Kwindla's answer was Pipecat - a full-stack framework for building voice and real-time multimodal AI agents. Not a wrapper around a single model API, but an orchestration layer that handles the actual complexity: how do you manage interruptions when both the user and the bot want to speak? How do you handle turn-taking that feels natural rather than robotic? How do you swap between different speech-to-text, LLM, and text-to-speech models without rebuilding the whole pipeline? How do you get end-to-end latency under 500ms so the conversation doesn't feel like a phone call on a bad connection?
These are not glamorous problems. They don't generate Medium thinkpieces. They are exactly the kind of problems that, when solved, make everything else possible. Pipecat solved them and released the solution to the open-source community. The adoption was immediate.
The framework takes a modular, multi-model approach - the kind of system that production deployments actually need, where different tasks call for different specialized models and you can't afford the latency of routing everything through one monolithic API. Kwindla's position on this is consistent: favor practical over elegant, production-ready over demo-ready. His talk at the AI Engineer World's Fair on building the world's fastest voice bot was not a pitch for a product. It was a tour of the actual engineering decisions that shave hundreds of milliseconds off response time.
Philosophy & Craft
Building companies that build things
The through-line in Kwindla's career is a particular kind of ambition - not to be known for a product, but to be known for an organization that reliably ships hard things well. His writing on the Y Combinator blog about building startup executive teams is unusually unsentimental about this. "Executives must fit the company, stage, and market." Not fit in general.
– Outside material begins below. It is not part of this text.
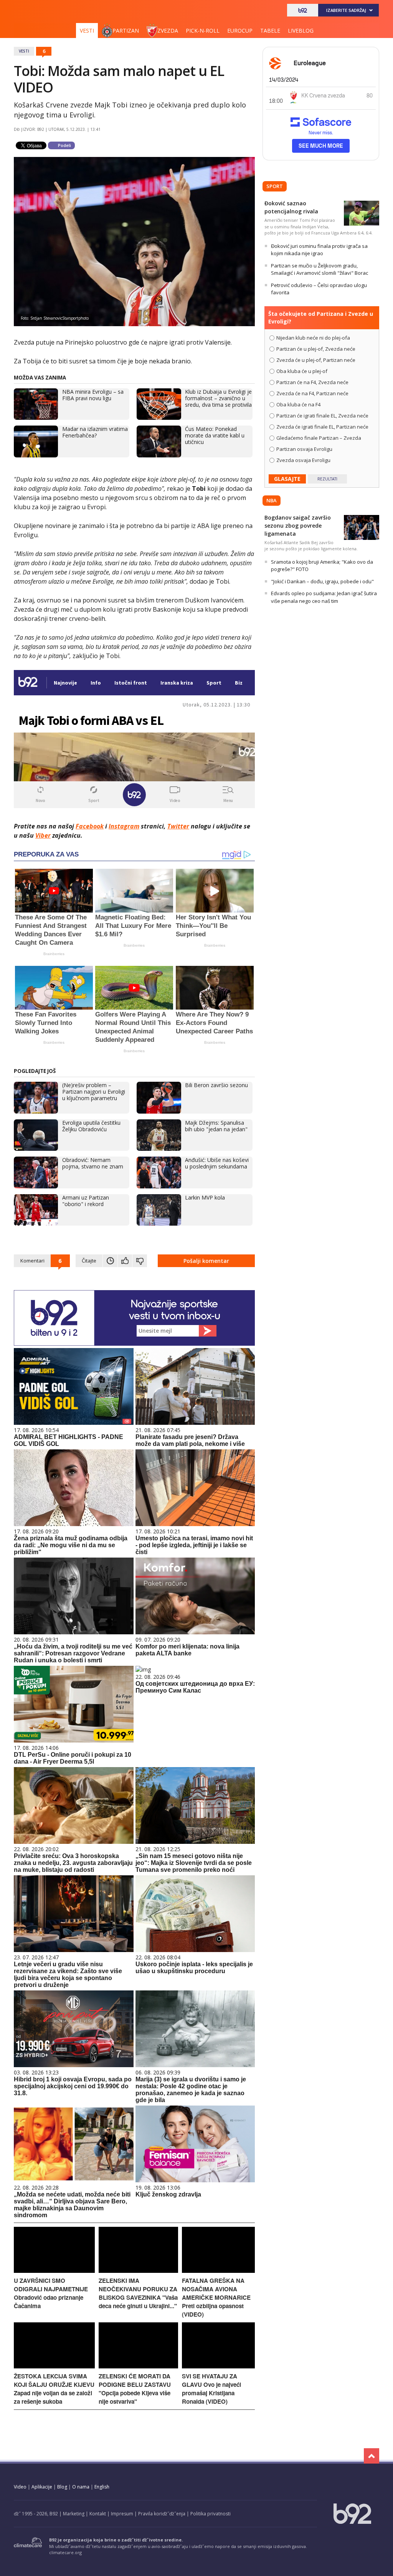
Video (20, 2487)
Fit now. For this moment. The right great person for a Series A is a different person than the right great person for a Series B.
He's equally clear about what investor conversations require: traction first, everything else second. Month-over-month growth at non-trivial scale. Knowing your basic accounting. Understanding that a letter of intent is not a contract. The practical, specific knowledge that separates founders who've done it from founders who are explaining it.
On technology: avoid both excessive optimism and undue pessimism about what's emerging. The Nokia 6600 video call wasn't the future - but the direction was right. The LLM-powered voice assistant wasn't ready in 2020 - but the direction was right. Kwindla has been consistently right about the direction long before the timing worked out. That's the harder skill.
He mentors startups through Mucker Capital in Los Angeles and remains active in the developer community through a GitHub that includes projects ranging from local voice agent implementations to a GPT-powered open-source space game. He is not a founder who gets too big to write code. The hands stay in.